Is the Department of Motor Vehicles that bad in other countries, too?

I challenge the premise of the OP: this is absolutely not the case with the Nevada DMV.

I live in a mid-sized city in Upstate NY where the DMV does everything online and doesn’t answer their phone except for a recording saying do it online. I’ve had much better results calling a little one-horse town DMV 50 miles north and talking to someone, to get a question answered that simply cannot be found ‘online’.

The DMV here has pews like a church, and you get a number and watch a monitor waiting for your number to come up, and it moves along fairly quickly. Watching the worker behind the counter stamp and staple and handle paper is hilarious. They all seem to do it in slow motion, no hurries, no worries.

I have a 'good feeling" story. Back in the day when most of this was done by post, but anything out of the ordinary had to be done at the office, I went to register some new cars.

The office was quite small, with four windows (two in use) and some seats; I took a number and sat down.

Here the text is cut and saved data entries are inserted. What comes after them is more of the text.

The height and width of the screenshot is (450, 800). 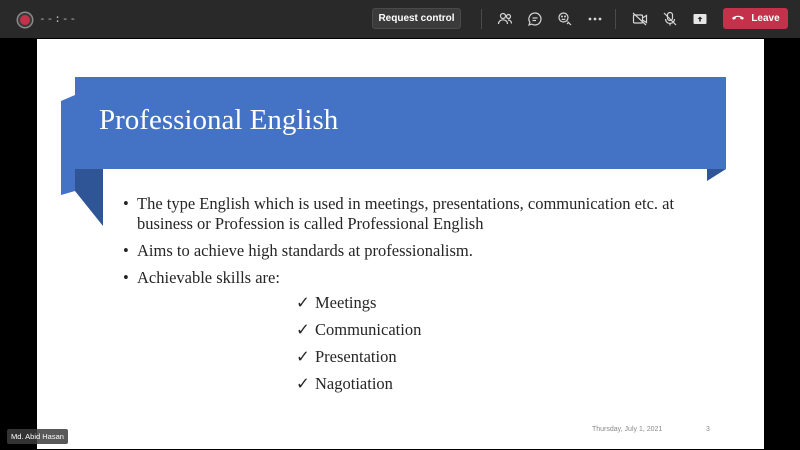 I want to click on slide-page-number: 3, so click(x=708, y=430).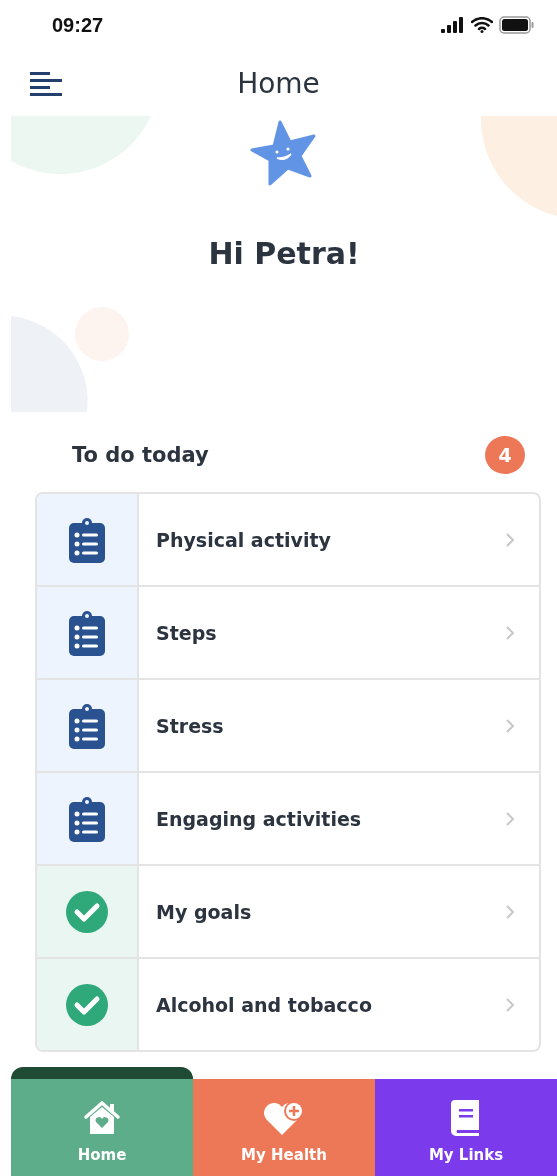 This screenshot has width=557, height=1176. Describe the element at coordinates (140, 455) in the screenshot. I see `section-title: To do today` at that location. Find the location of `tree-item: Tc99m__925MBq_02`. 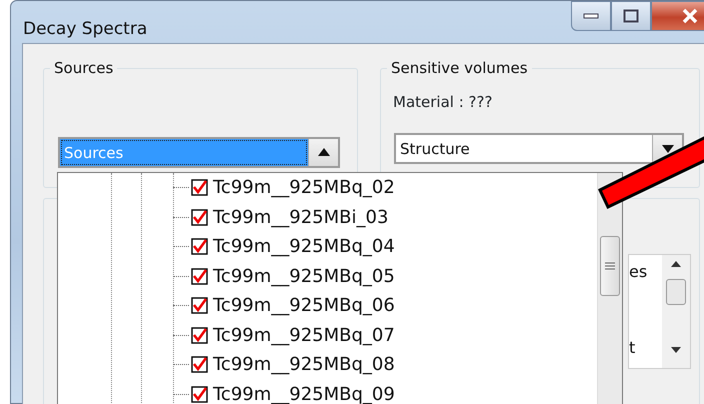

tree-item: Tc99m__925MBq_02 is located at coordinates (304, 188). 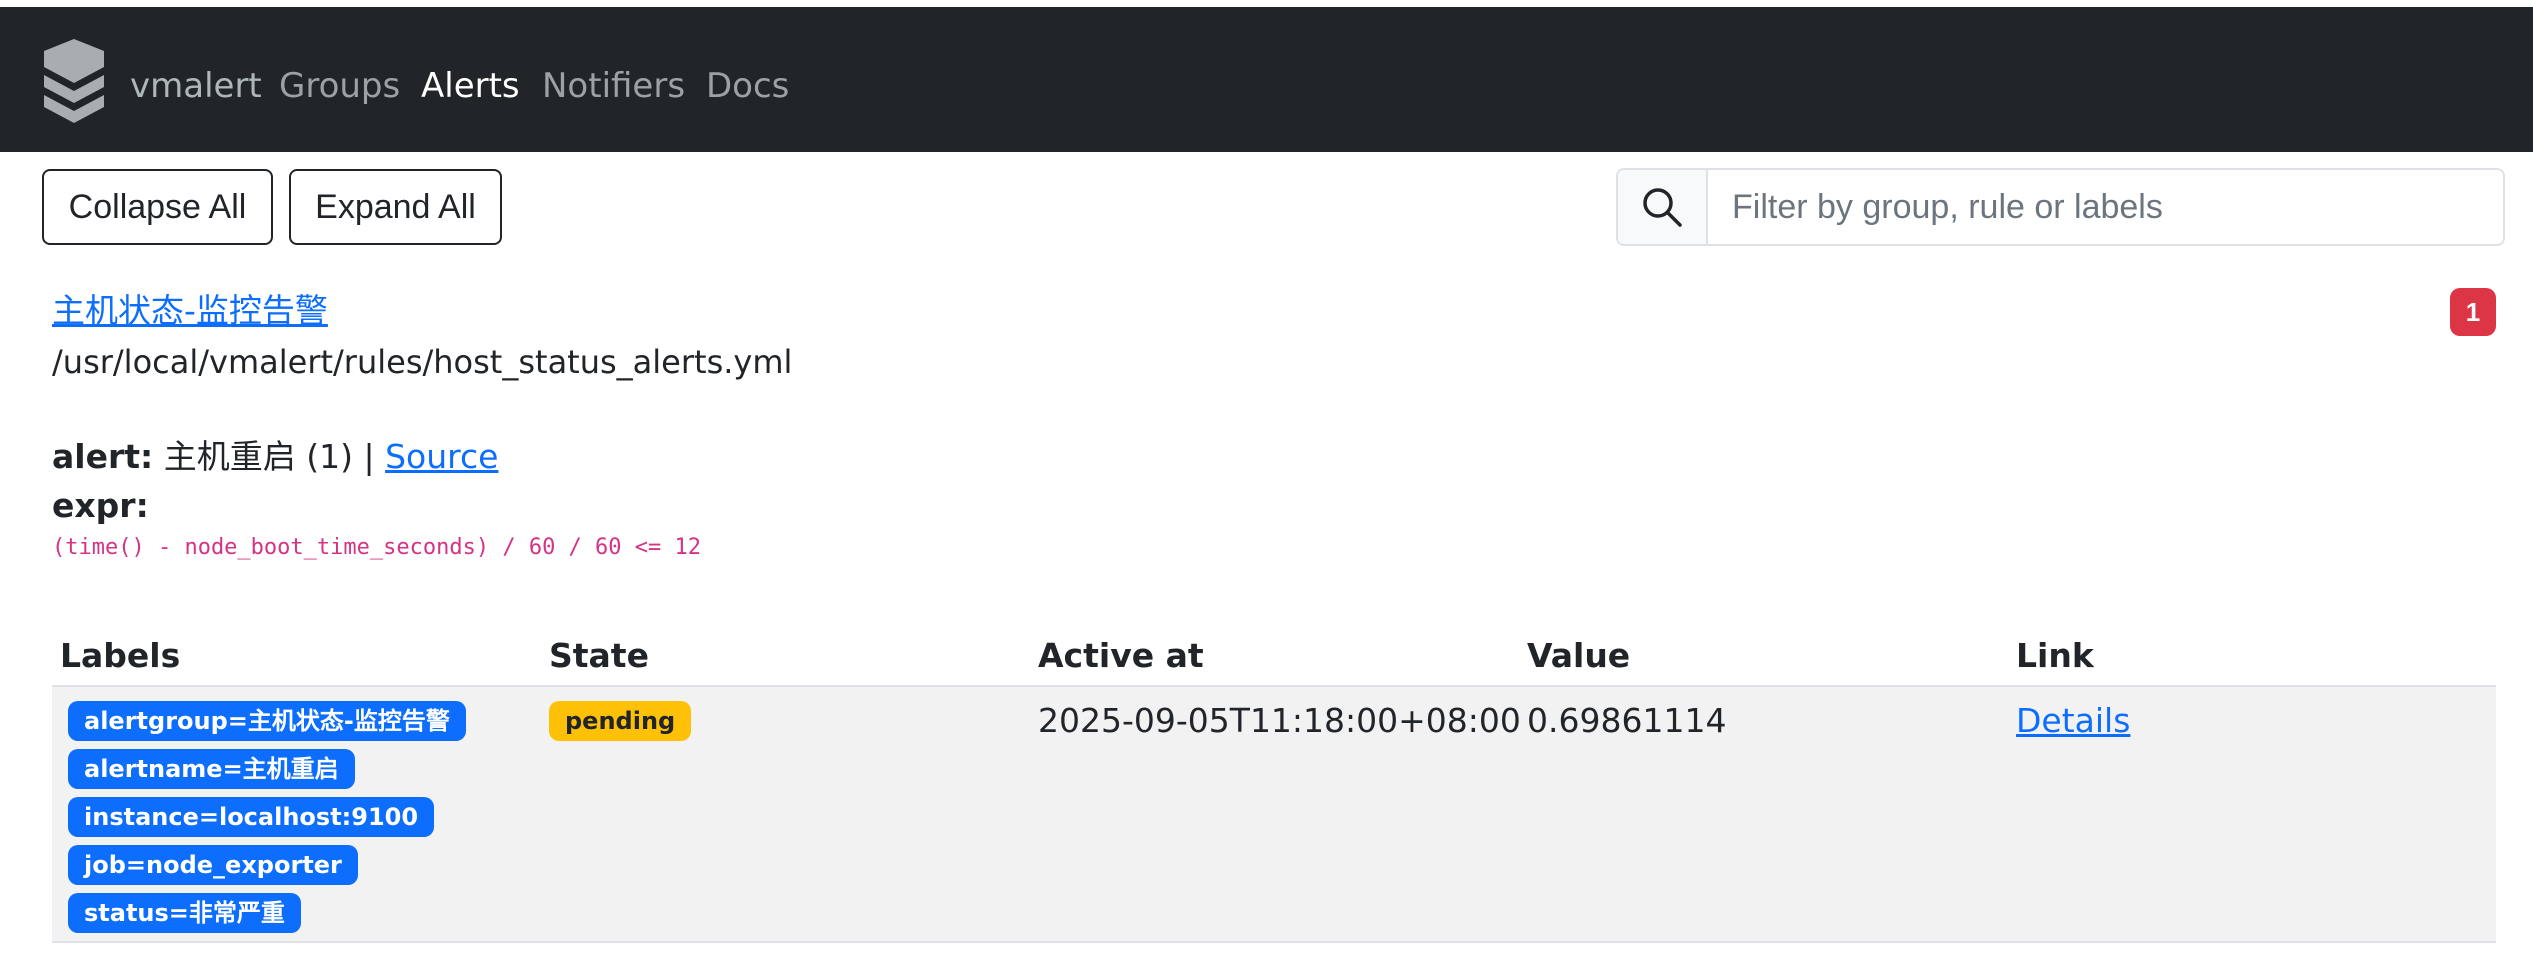 I want to click on search-icon, so click(x=1663, y=207).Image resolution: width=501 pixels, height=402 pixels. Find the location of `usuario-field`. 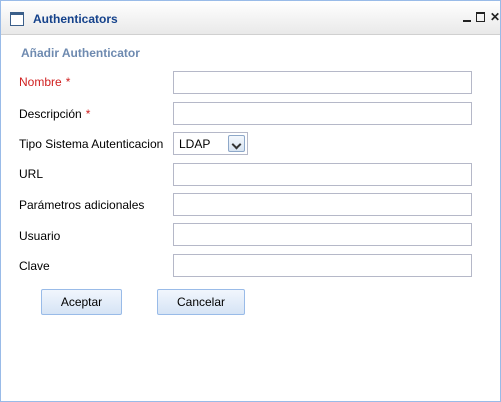

usuario-field is located at coordinates (322, 234).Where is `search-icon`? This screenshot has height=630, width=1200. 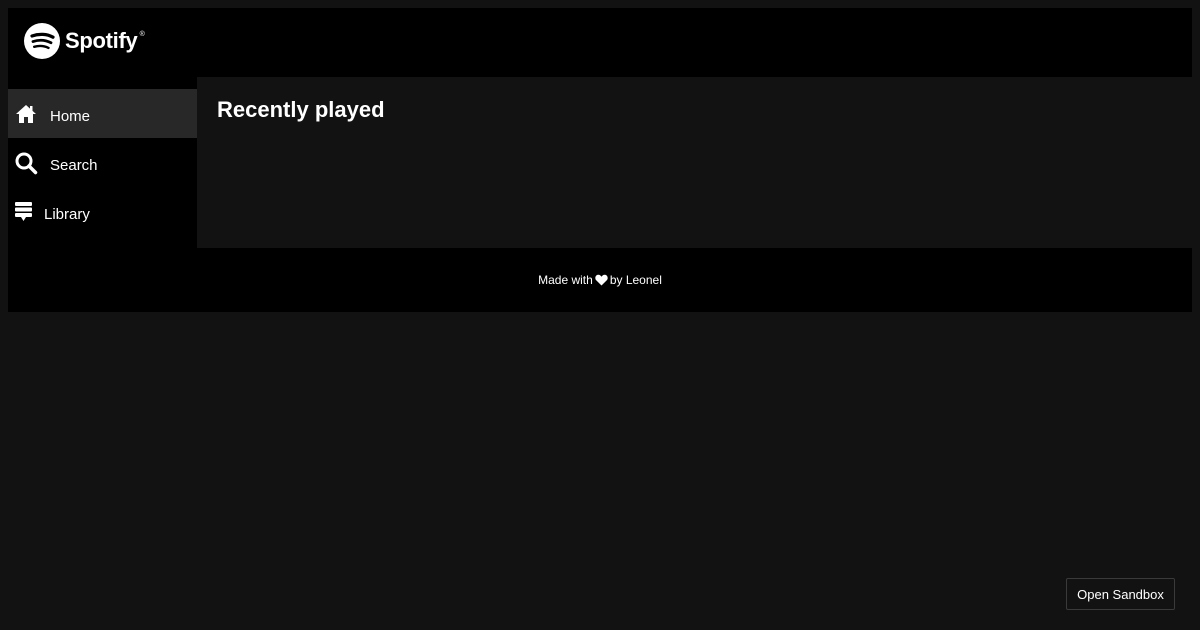 search-icon is located at coordinates (26, 163).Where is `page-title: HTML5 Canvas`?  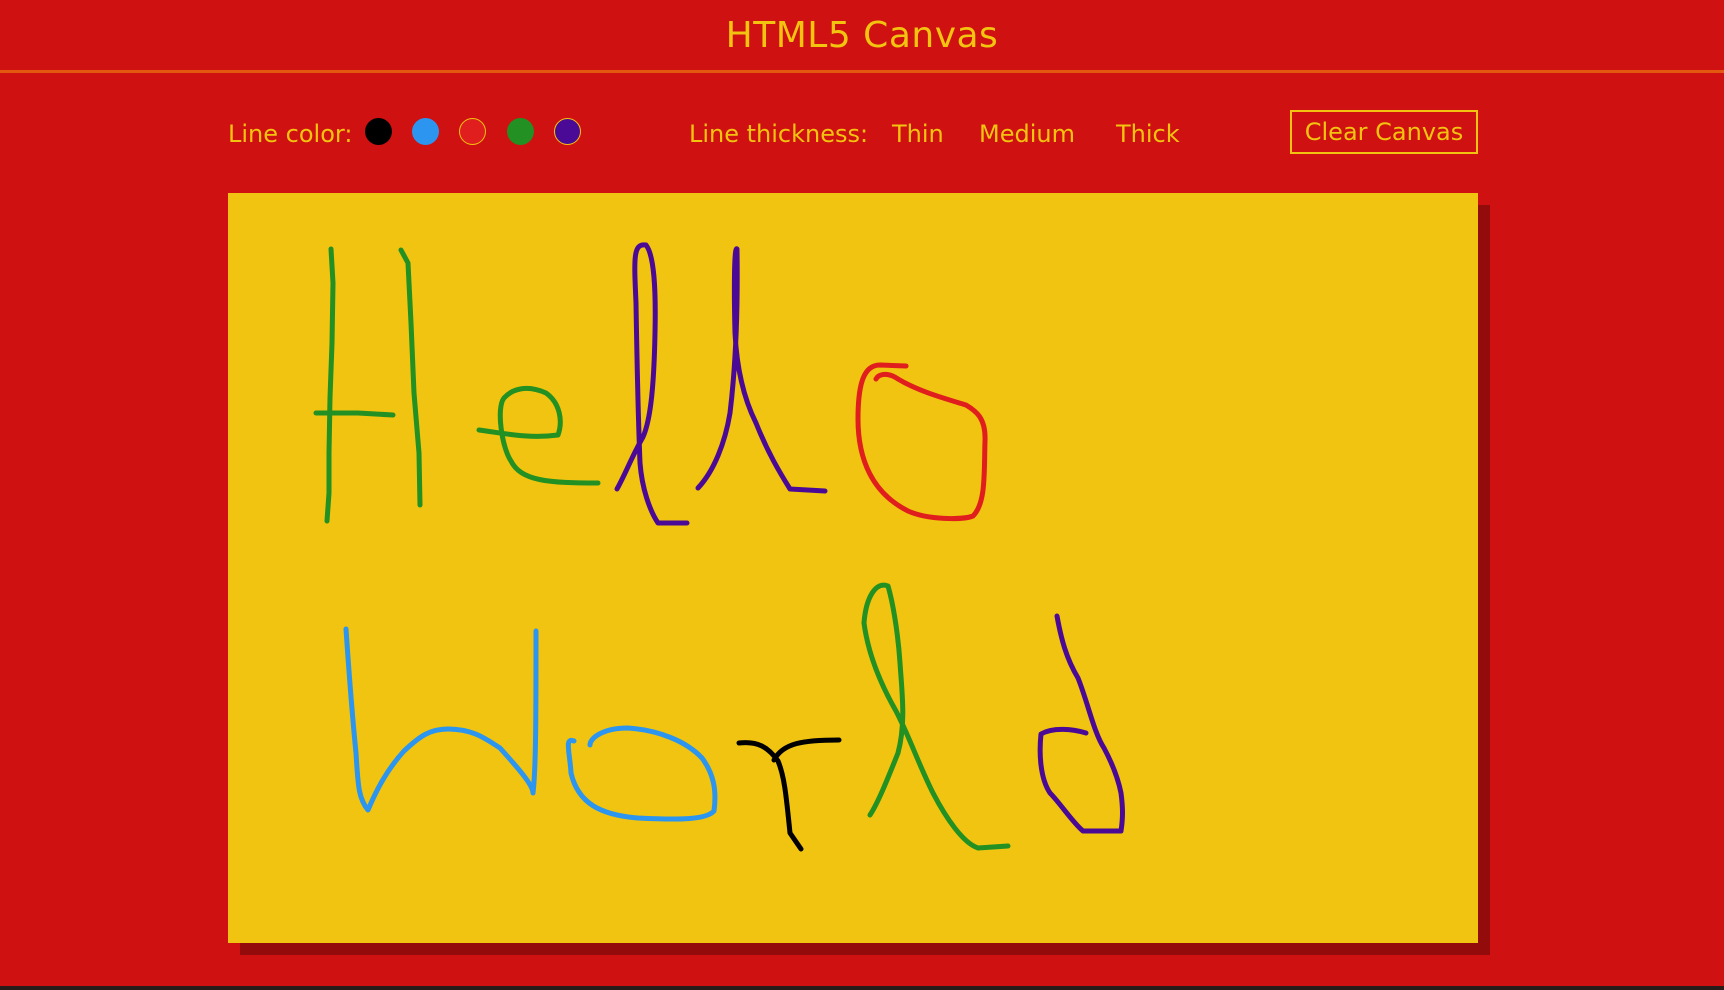 page-title: HTML5 Canvas is located at coordinates (862, 35).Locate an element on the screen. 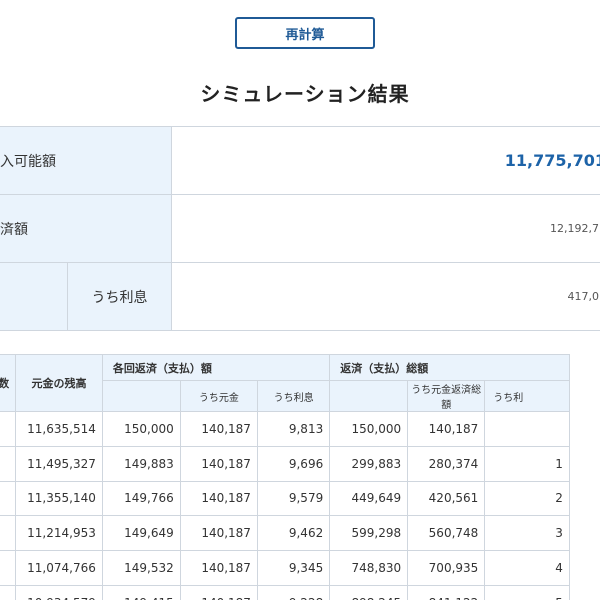 This screenshot has width=600, height=600. recalculate-button: 再計算 is located at coordinates (305, 33).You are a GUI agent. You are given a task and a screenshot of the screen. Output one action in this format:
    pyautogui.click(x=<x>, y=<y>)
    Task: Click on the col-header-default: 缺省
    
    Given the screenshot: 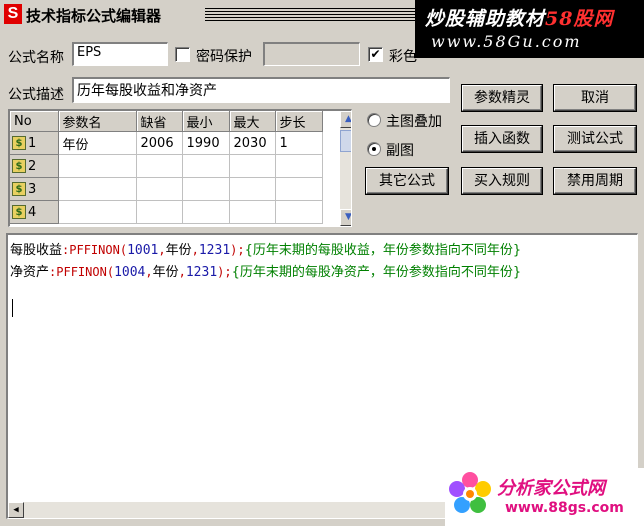 What is the action you would take?
    pyautogui.click(x=160, y=122)
    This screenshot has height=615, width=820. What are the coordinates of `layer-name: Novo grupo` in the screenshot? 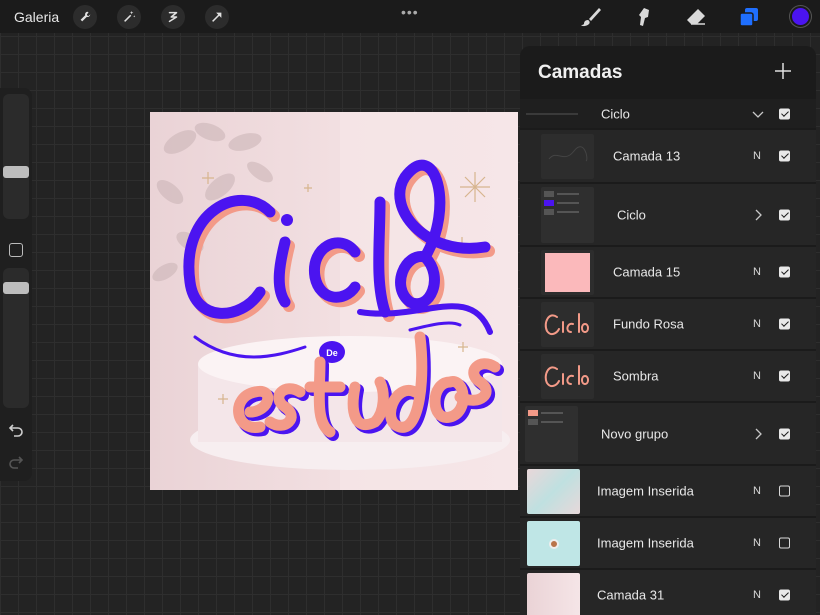 It's located at (635, 434).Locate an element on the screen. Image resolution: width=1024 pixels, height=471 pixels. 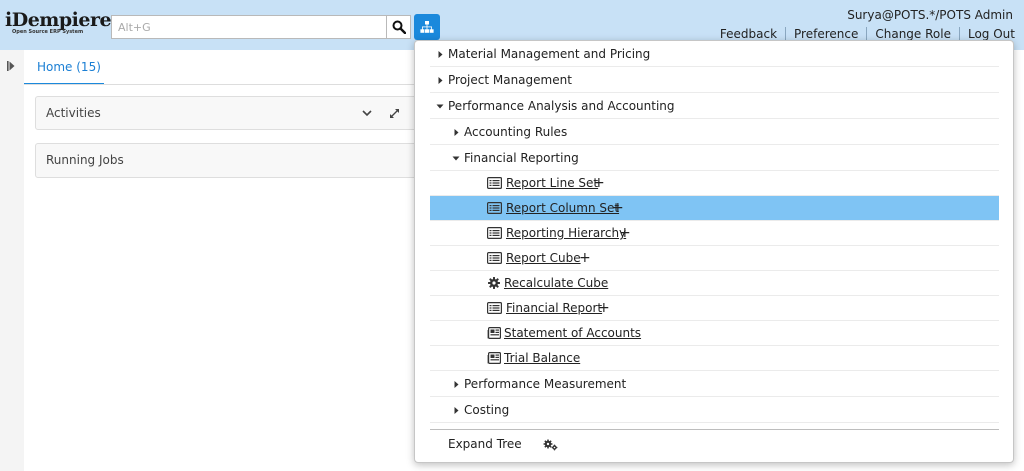
expand-panel-icon is located at coordinates (11, 66). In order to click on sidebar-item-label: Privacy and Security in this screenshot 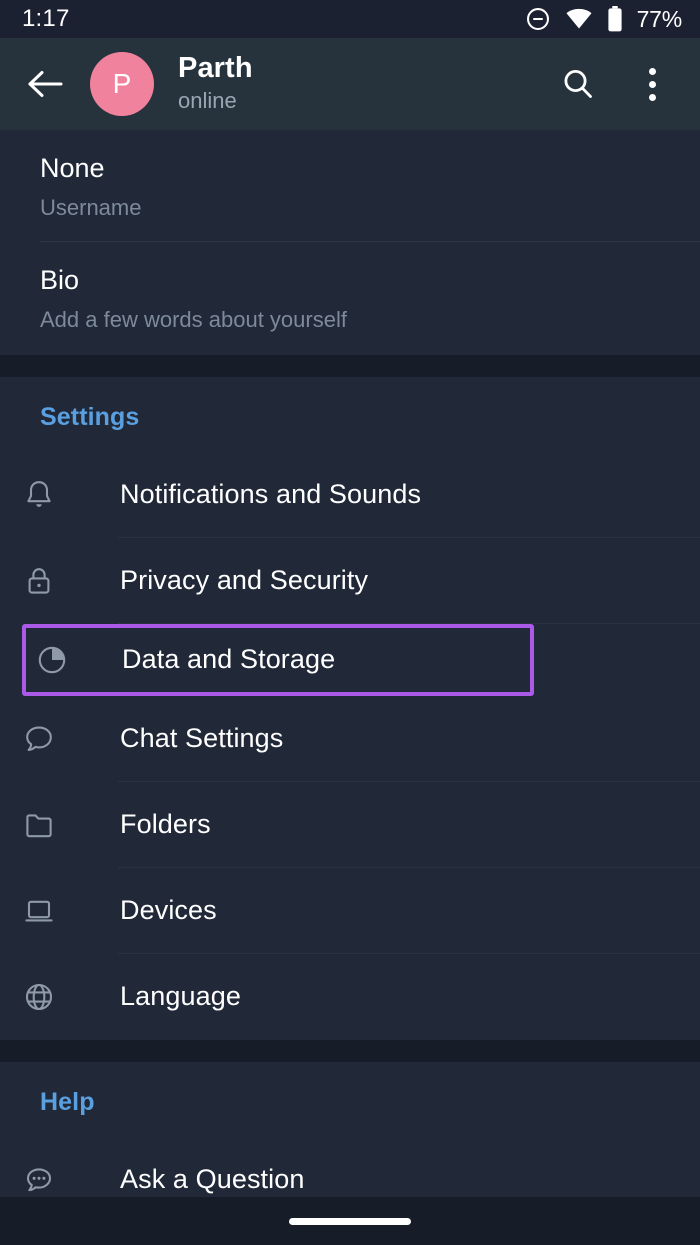, I will do `click(244, 580)`.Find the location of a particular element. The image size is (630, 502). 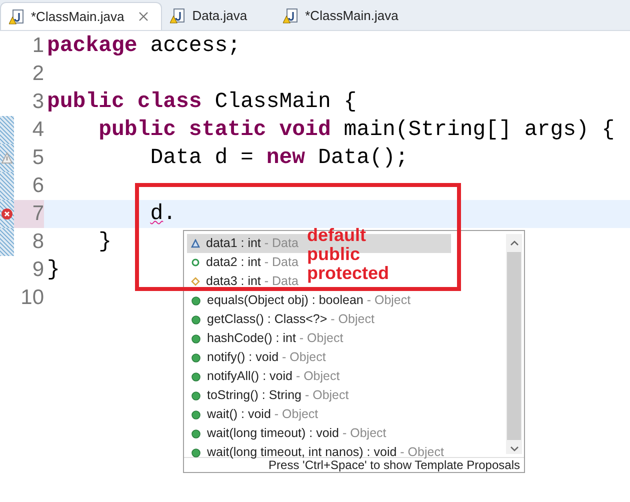

annotation-label: protected is located at coordinates (348, 274).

One of the windows was occupied by a man in overalls with a big stack of greasy looking documents and the clerk was shuffling through them, sorting them out and writing stuff down. I was a bit puzzled by this and it was taking forever, but the clerk just kept going and there was some banter going on because he was making her laugh.

After fifteen minutes or so, I was called to the only other window in use and passed over my documents, all clean and organised (I was registering six new cars) The clerk took them off and I looked across to where the other clerk was finishing up. She told him how much to pay and he just passed her a chequebook to complete, scribbled a signature and left with his new tax discs.

I had to ask and they told me that he came from a travelling fairground who ran all kinds of ancient trucks. They have special rules; for instance, they can tow three trailers, and they pay a very low or zero tax rate. She said it was an annual event and they took turns at dealing with them as it took such a long time.

Those ladies were probably minimum wage government employees, and I just thought that it was nice that they treated the old guy, who was probably illiterate, with kindness and courtesy.